I'm not going to give you the "it will be better" speech. Looks, sometimes life sucks and some things happen that are out of your control. However, there is a lot you are capable of taking control of, but instead you are letting life happen to you and are feeling helpless. The anger and self-pity thing you've got going is going to radiate throughout your life and make everything, especially dating other women, very challenging. 

If you want your life to be better you need to step up and make it better because no one is going to do it for you. So, if you want some help here's what I'd recommend.
1. Come up with your life plan/mission and rabidly pursue it. Guys that aren't doing what they feel like they were meant to do often have issues with depression. 
2. Get into great physical shape because that will positively affect your mood and dating options. Work out hard and eat healthy.
3. Buy a new wardrobe and choose things that make you smile when you put them on. My thing that makes me smile is a really nice watch that I wear every day and I got as a post-D present. 
4. Continue your counseling for co-dependence and try to figure out why you overvalue your XW and what you can do to move on.


----------



## 3Xnocharm (Jun 22, 2012)

Are you currently in therapy? If not, I think you should be. Yes, 4 1/2 years is a long time to still be stuck where you are. 
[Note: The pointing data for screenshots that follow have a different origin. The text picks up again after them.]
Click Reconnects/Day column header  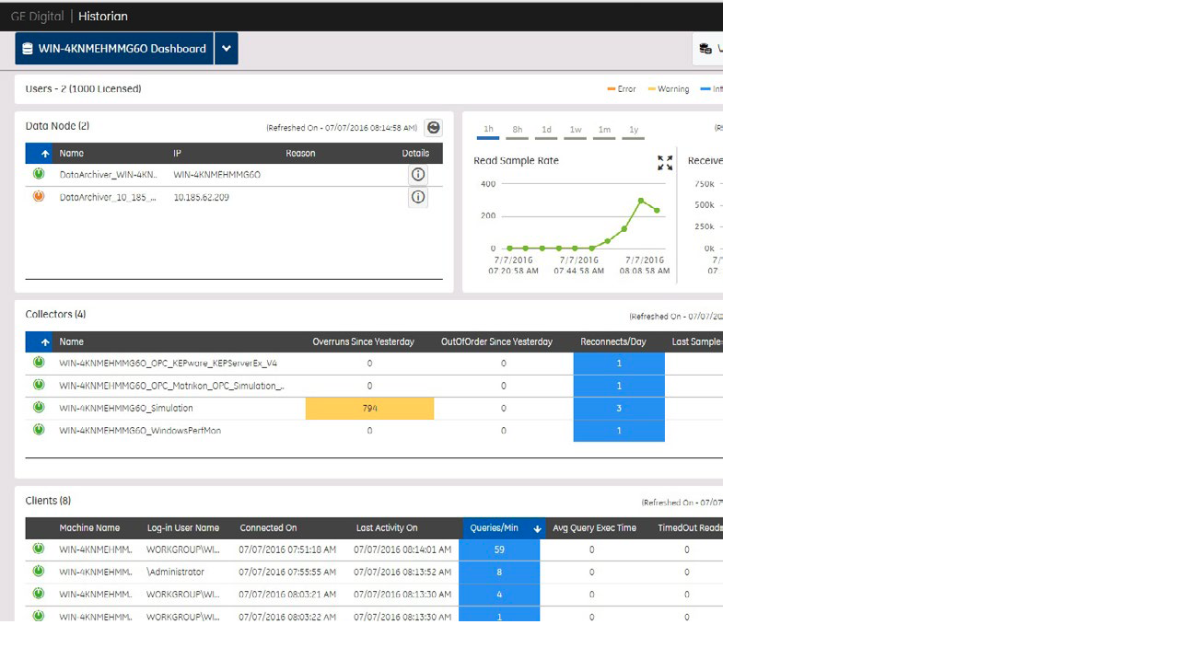click(x=613, y=342)
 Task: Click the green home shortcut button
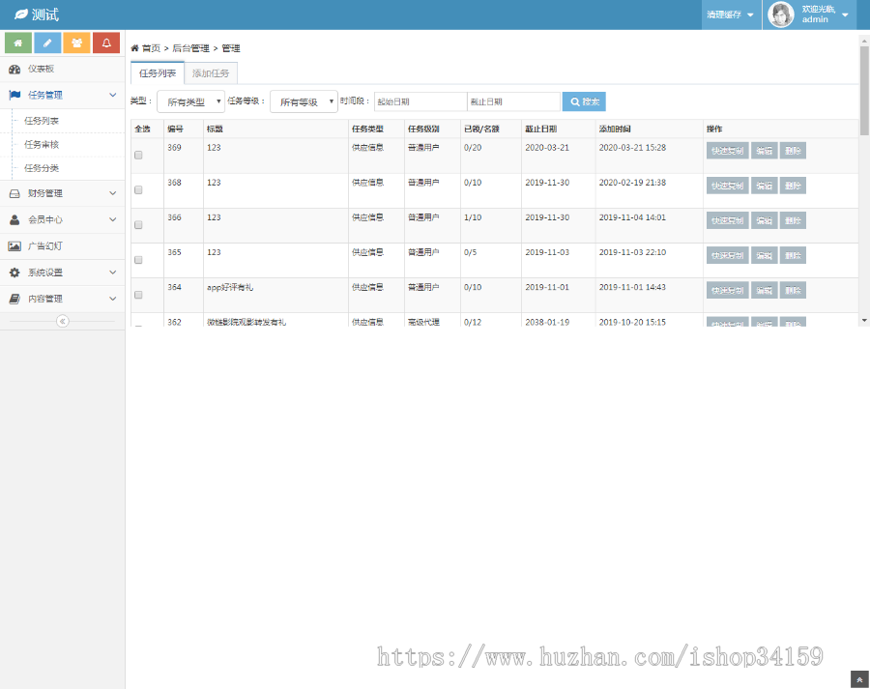coord(18,43)
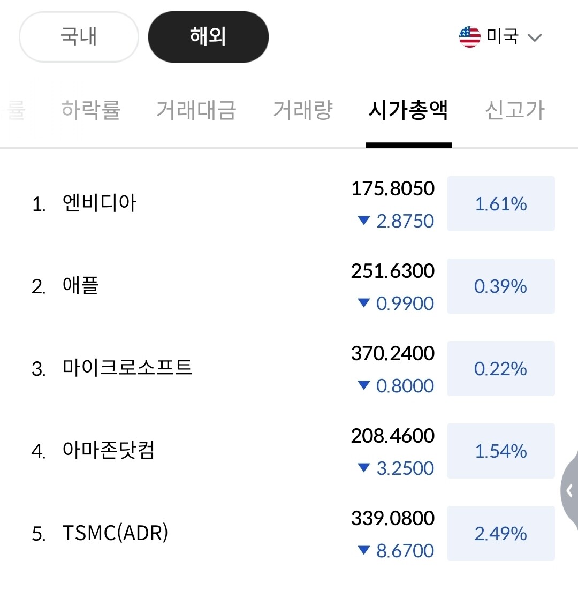578x599 pixels.
Task: Switch to 국내 stocks toggle
Action: [79, 37]

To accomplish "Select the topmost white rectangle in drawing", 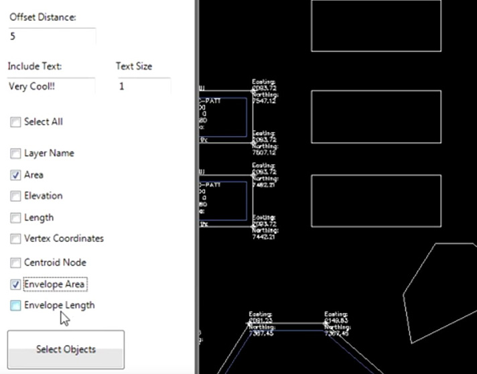I will pos(376,25).

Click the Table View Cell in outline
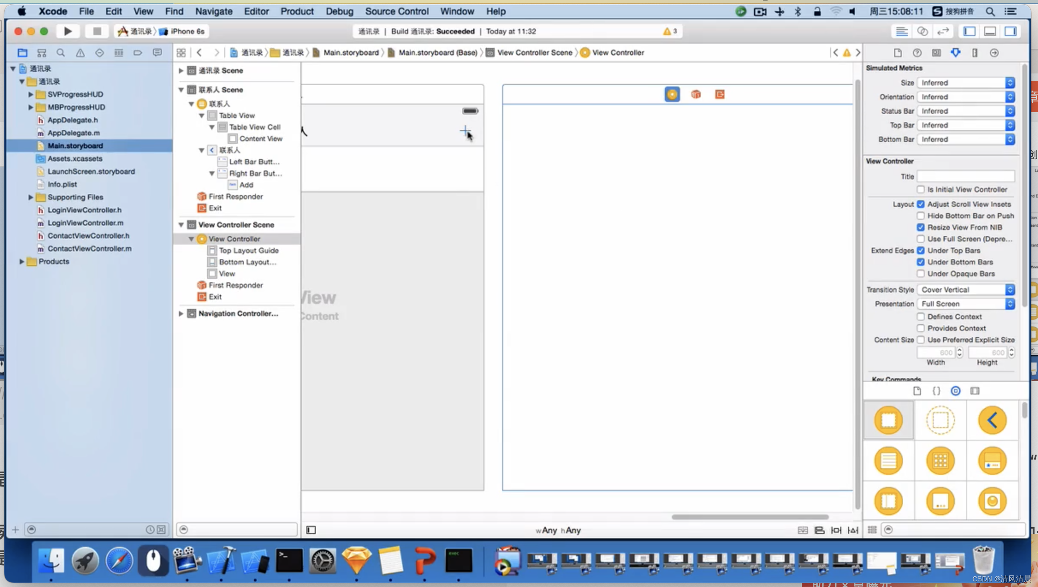pyautogui.click(x=255, y=127)
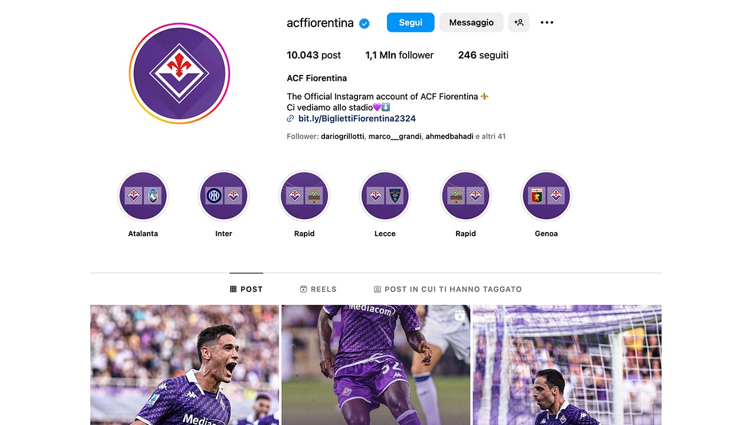Open the Inter story highlight
The image size is (755, 425).
point(224,196)
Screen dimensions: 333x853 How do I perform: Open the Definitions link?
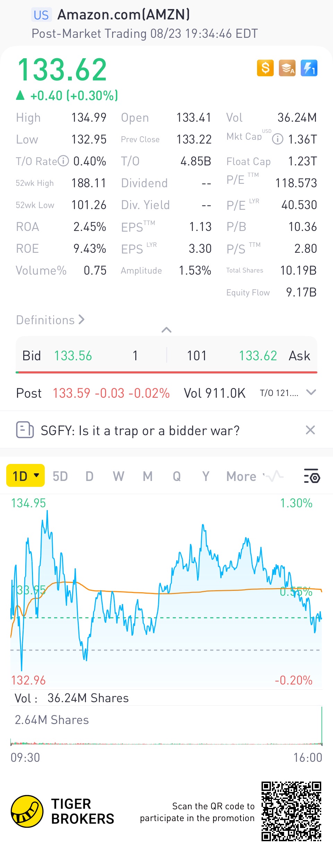coord(50,320)

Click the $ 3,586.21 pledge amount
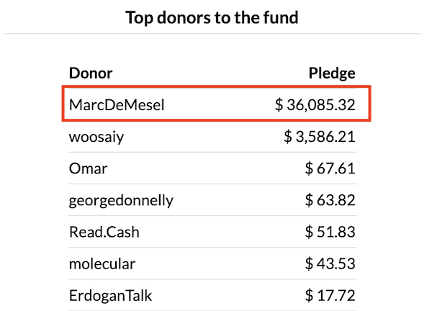[320, 137]
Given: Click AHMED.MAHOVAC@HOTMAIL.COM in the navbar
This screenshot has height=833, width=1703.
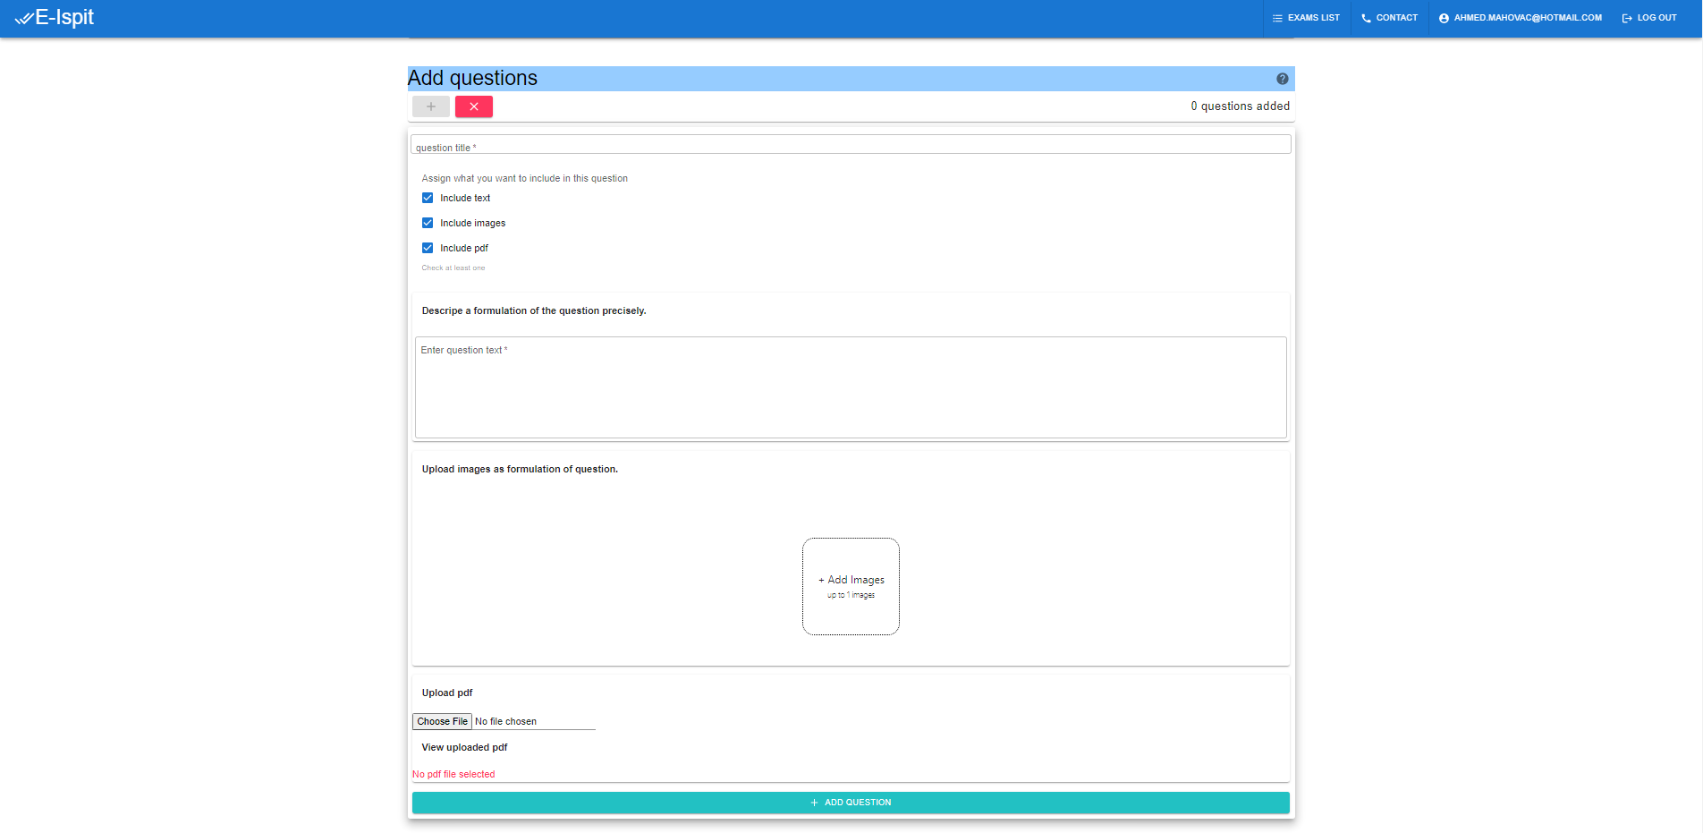Looking at the screenshot, I should tap(1528, 17).
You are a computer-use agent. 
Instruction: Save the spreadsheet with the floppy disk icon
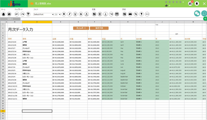tap(9, 14)
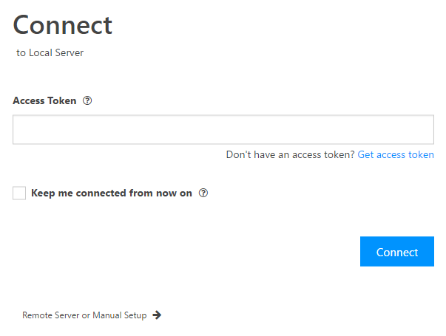The width and height of the screenshot is (446, 336).
Task: Follow the Get access token link
Action: point(396,154)
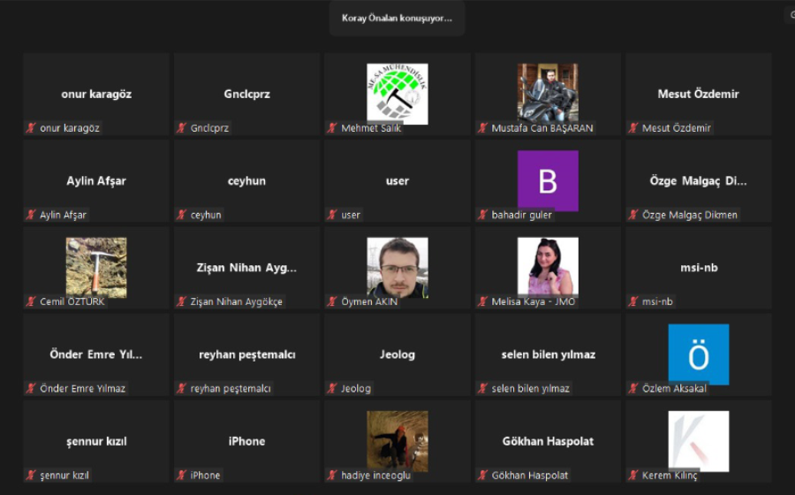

You need to pull your focus AWAY from your XW. YOU are the only one responsible for her taking up so much real estate in your head, and only YOU can change that. You need to make a conscious effort to push her out of your mind. (I went through the same thing myself with my ex) What happened with her is in the past, its not like you can change anything about it now, no matter how much you ruminate on it. But you can live a good life for yourself NOW, and going forward.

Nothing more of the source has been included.